Furthermore, Congress should ask Secretary Clinton about how the White House shamelessly recast the word “war” into “kinetic military operations.” That Orwellian revisionism allowed the administration to side step the War Powers Act and bypass congressional authorization. In the course of supposedly demonstrating America’s selflessness in the promotion of democracy abroad, the administration compromised the integrity of our institutions at home. In that respect, the Libyan adventure has added to the steady aggrandizement of America’s imperial presidency

Secretary Clinton probably won’t go into any of that, and pitchfork wielding senators likely won’t ask her about those far-reaching consequences.

Hagel’s Common Sense on Cuba

Foes of Chuck Hagel have found another reason to oppose his nomination for secretary of defense: he supported ending the 50-year old embargo on Cuba. Hagel also called the idea that the government in Havana constitutes a terrorist threat to the United States “goofy”, referring to Fidel Castro as a “toothless old dinosaur.” Supposedly, this proves he’s weak and won’t stand up to world dictators when vital U.S. interests are at stake. 

In reality, Hagel belongs to a growing group of conservatives who have come to realize the failure of U.S. policy towards Cuba. This group includes former senator Richard Lugar, who until recently was the highest ranking Republican on the Senate Foreign Relations Committee, and Senator Jeff Flake, a freshman Republican from Arizona. Even Paul Ryan (R-WI), the GOP’s former VP candidate, voted against the embargo the last time it came to a vote in the House in 2005. 

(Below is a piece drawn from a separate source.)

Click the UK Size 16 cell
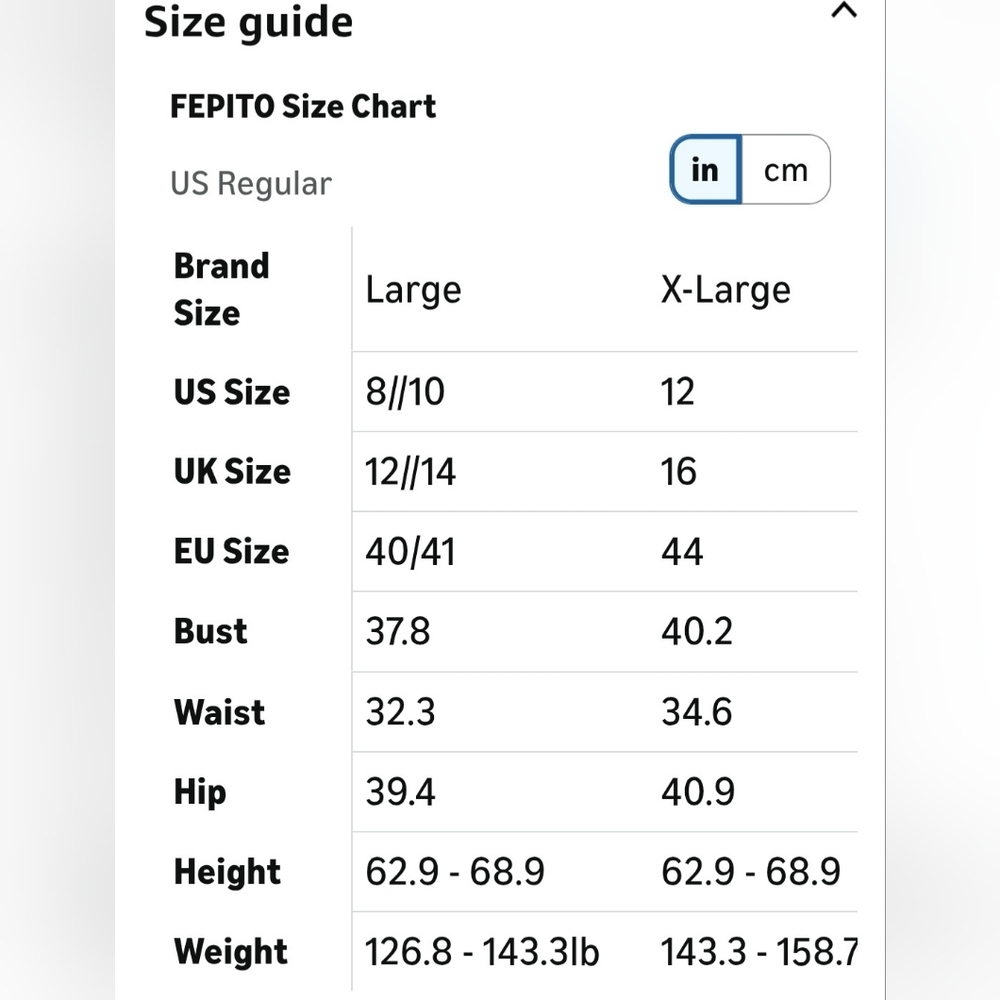The image size is (1000, 1000). (679, 472)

You don’t need to think hard to understand why the embargo and travel ban on Cuba have failed: the Castro brothers are still in power in Havana. Five decades of economic sanctions—the most stringent Washington has imposed on any country—have failed to bring about a democratic transformation of Cuba. Moreover, the embargo has served as a scapegoat to the regime.

Elizardo Sánchez Santa Cruz, a leading dissident in Cuba, has aptly summed up that strategy: “[Castro] wants to continue exaggerating the image of the external enemy which has been vital for the Cuban Government during decades, an external enemy which can be blamed for the failure of the totalitarian model implanted here.” Cuban dissident blogger Yoani Sánchez has called the embargo “the regime’s excuse for all its failures” and pointed out that its existence has undermined the work of dissidents on the island. 

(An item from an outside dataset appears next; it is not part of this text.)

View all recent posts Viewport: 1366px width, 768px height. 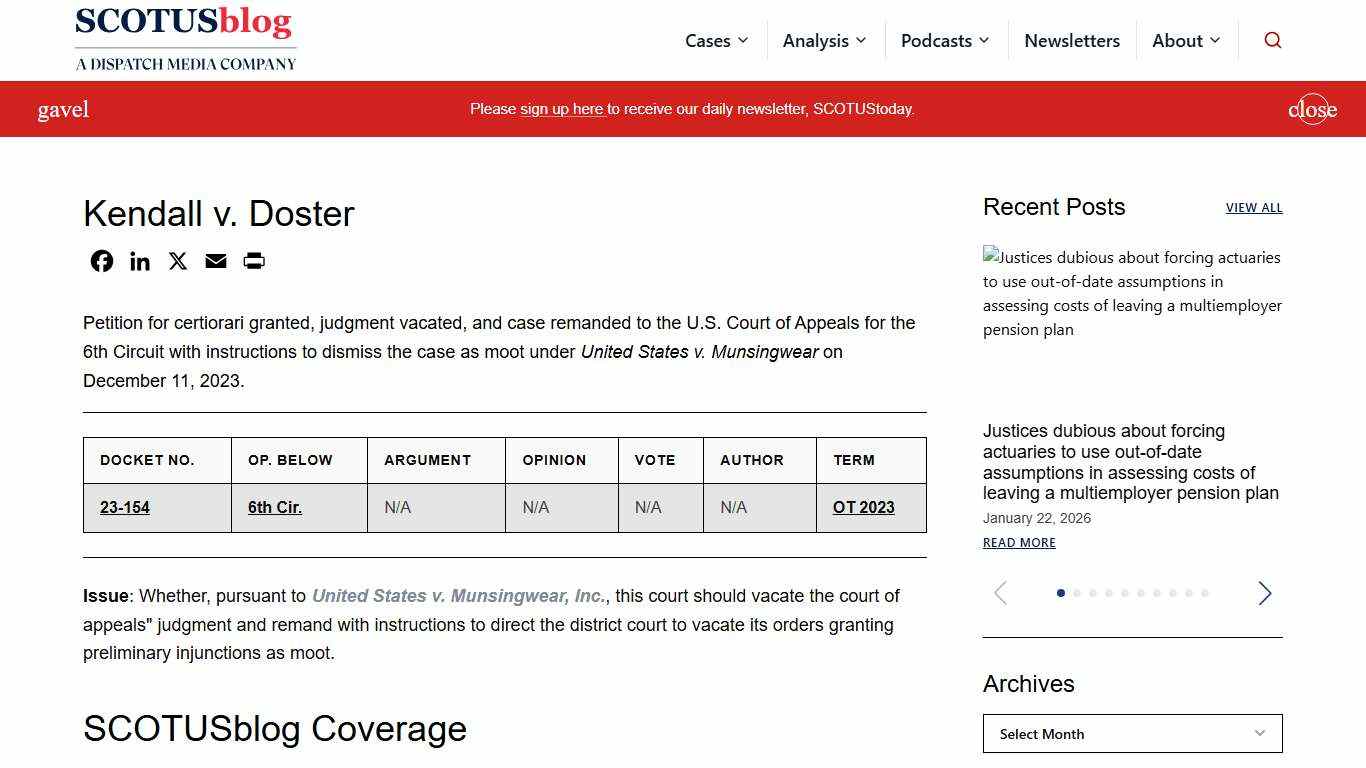tap(1254, 208)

Proponents of the embargo (who are now opposing Hagel’s nomination) inadvertently accept this reality. Our friend Frank Calzón, at the Center for a Free Cuba, mentions in the Washington Post several instances when Havana rebutted Washington’s outreach efforts: “Each solicitation has been met with aggressive action.” Why? Perhaps because the Castro regime fears that an end to the embargo and travel ban could weaken its grip on power? 

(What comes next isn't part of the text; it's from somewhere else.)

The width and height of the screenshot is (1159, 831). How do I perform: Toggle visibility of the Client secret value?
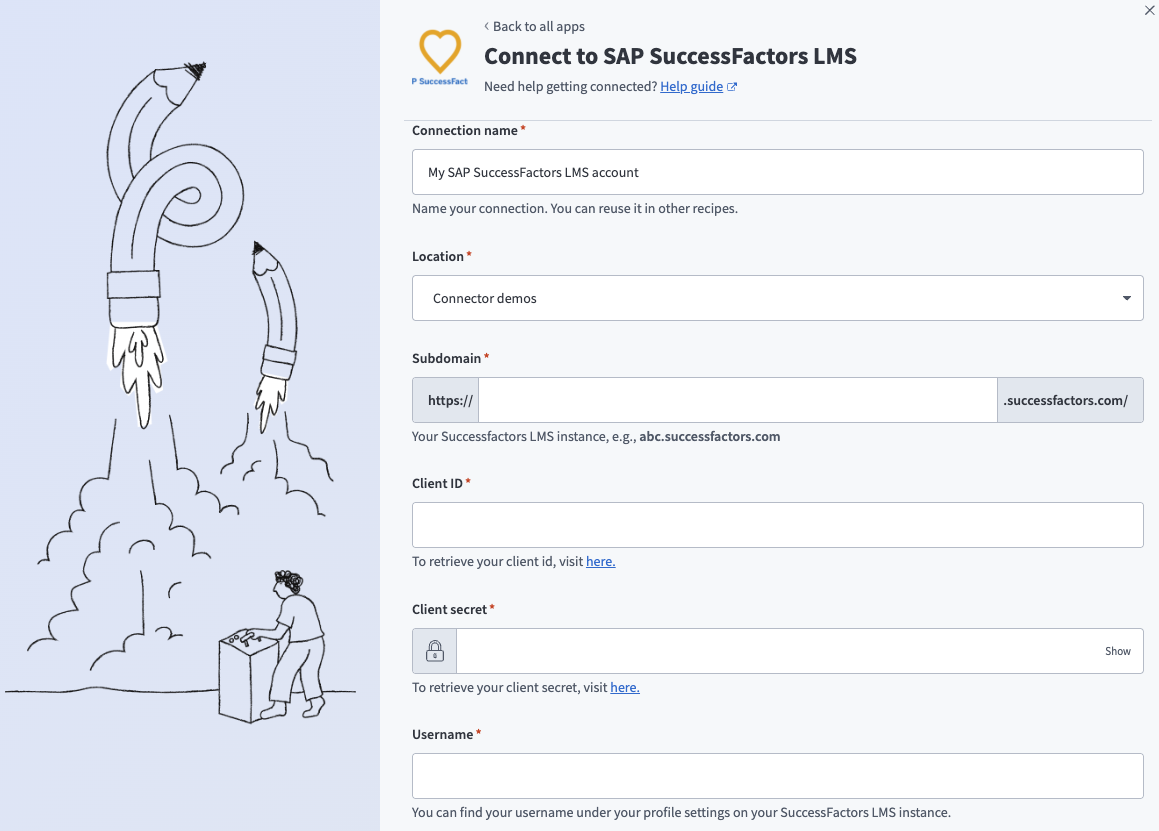(x=1117, y=650)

Ironically, those who argue that national security concerns are reasons to oppose changing U.S. policy towards Cuba ignore that the embargo has also become somewhat of a U.S. security liability itself. A 2007 report by the Government Accountability Office points out that enforcing the embargo and travel ban diverts limited resources from homeland security that could be used to keep terrorists and criminals out of the United States. The GAO report warned that arrival inspections from Cuba intended to enforce the embargo are “straining Customs and Border Patrol’s capacity to inspect other travelers according to its mission of keeping terrorists, criminals, and inadmissible aliens out of the country.”     

It would be naïve to think that ending the embargo will somehow transform Cuba into a democratic society. As long as the Castros are in change, that won’t happen. But it’s equally naïve to believe that there are great benefits and no significant downsides to the current policy. Chuck Hagel doesn’t have a Cuba problem. Just the opposite. He has shown common sense in ending one of Washington’s most anachronistic foreign policies.